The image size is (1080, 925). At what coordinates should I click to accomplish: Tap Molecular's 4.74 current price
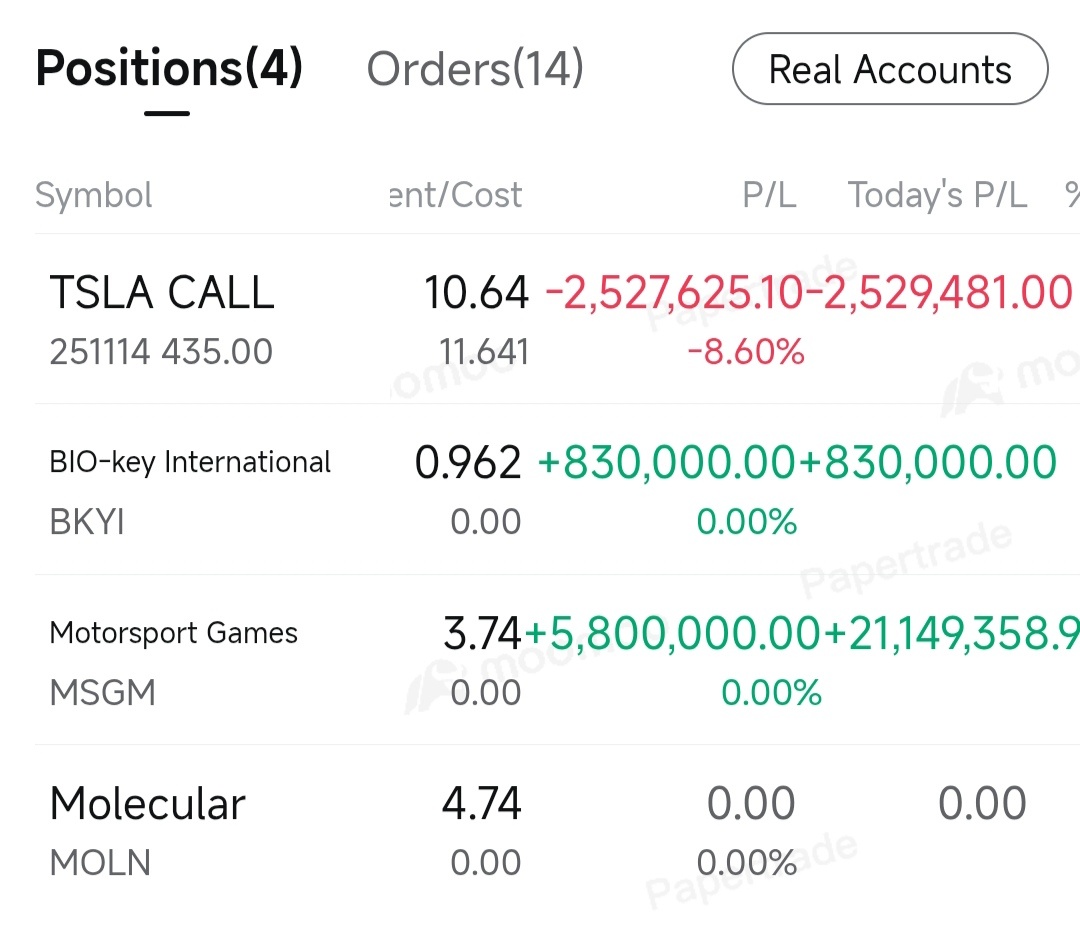click(481, 804)
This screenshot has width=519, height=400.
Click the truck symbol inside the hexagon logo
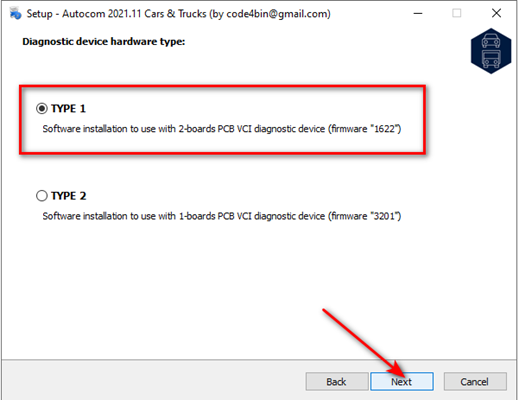point(491,59)
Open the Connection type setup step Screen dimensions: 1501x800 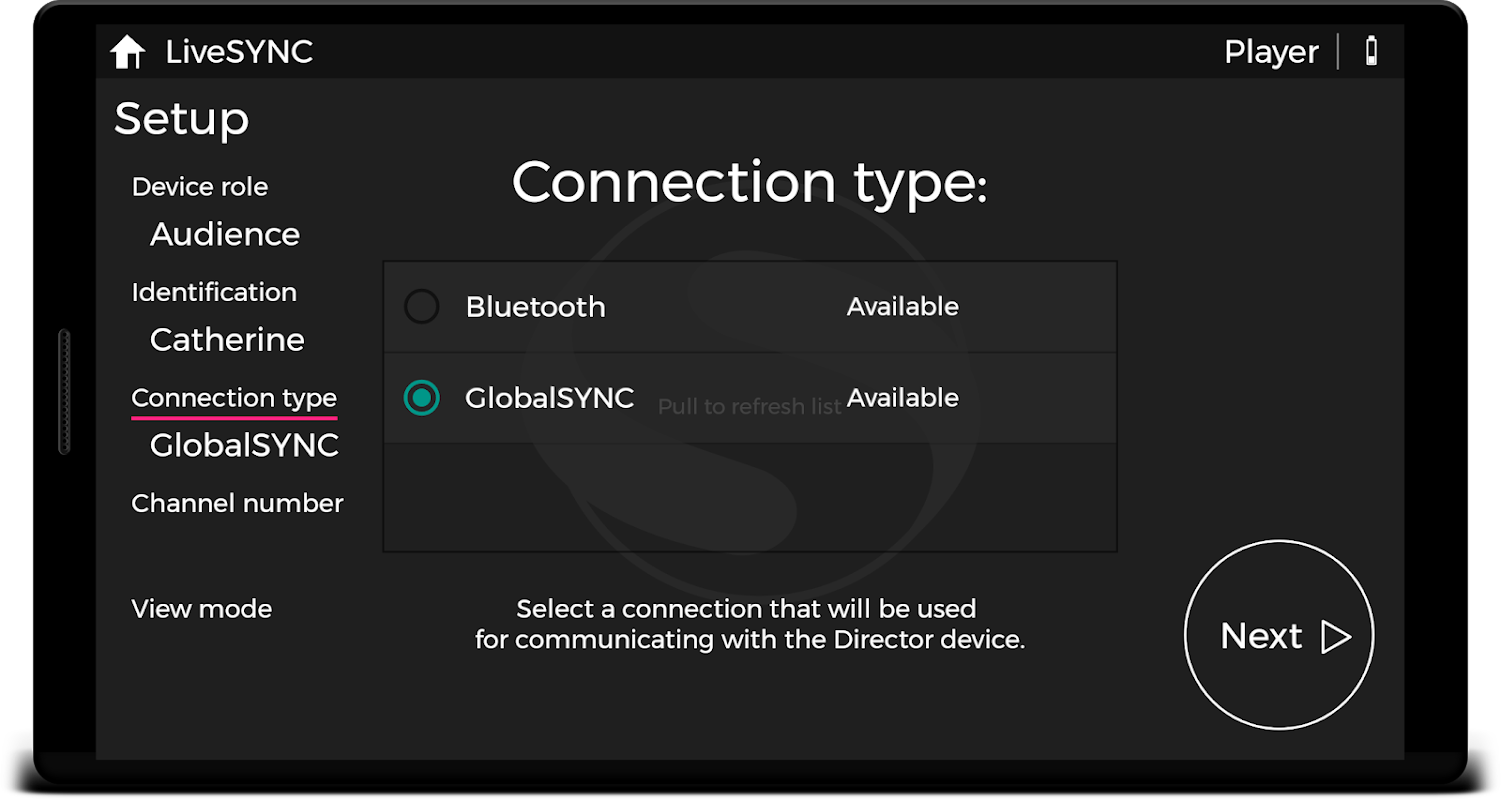[234, 398]
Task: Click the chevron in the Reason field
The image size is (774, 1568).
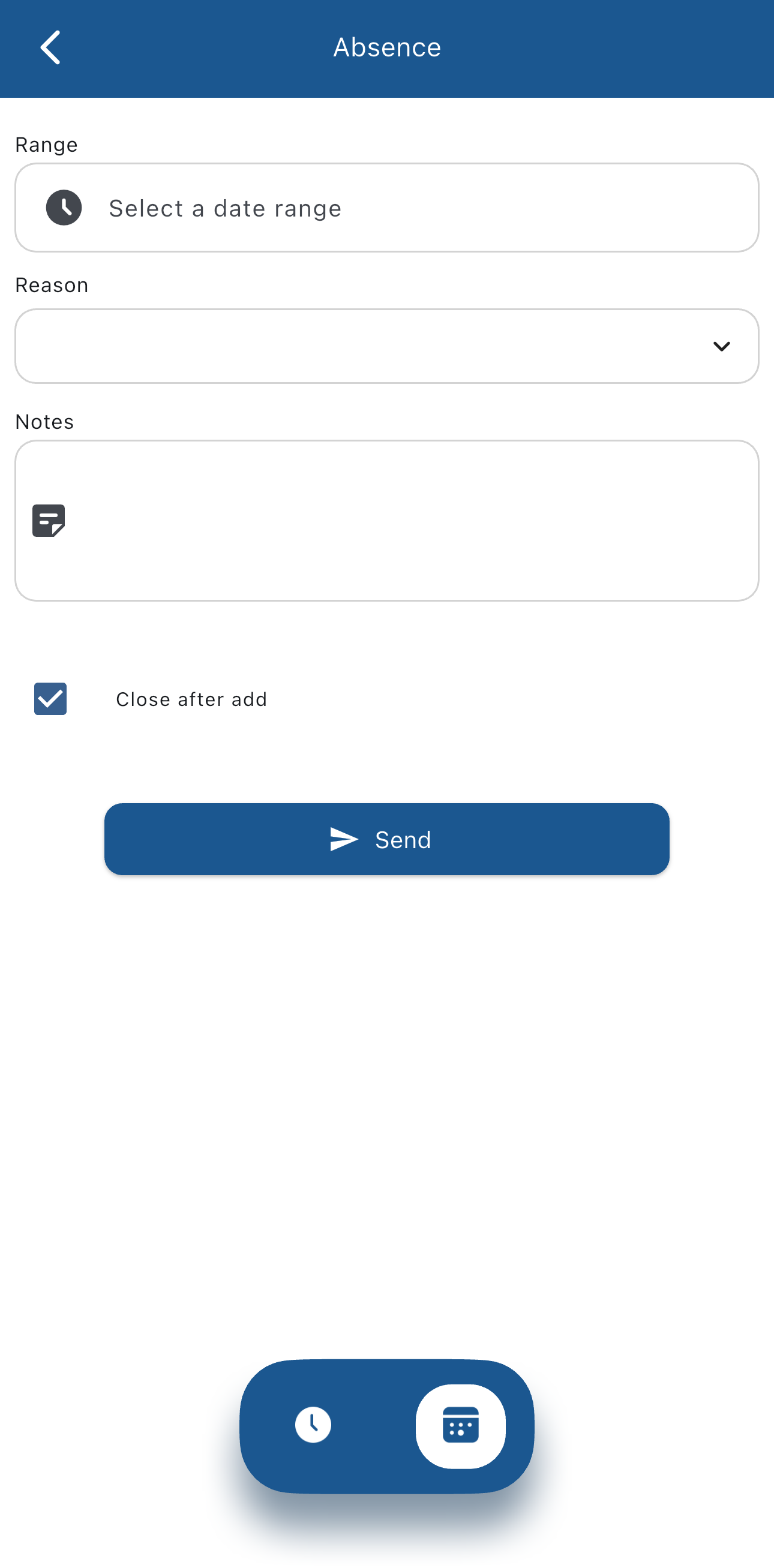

▸ **Exercise goal**
Count the lines in the listing above that contain the word "size". Reply with the number alone.

▸ **Response to this task**
2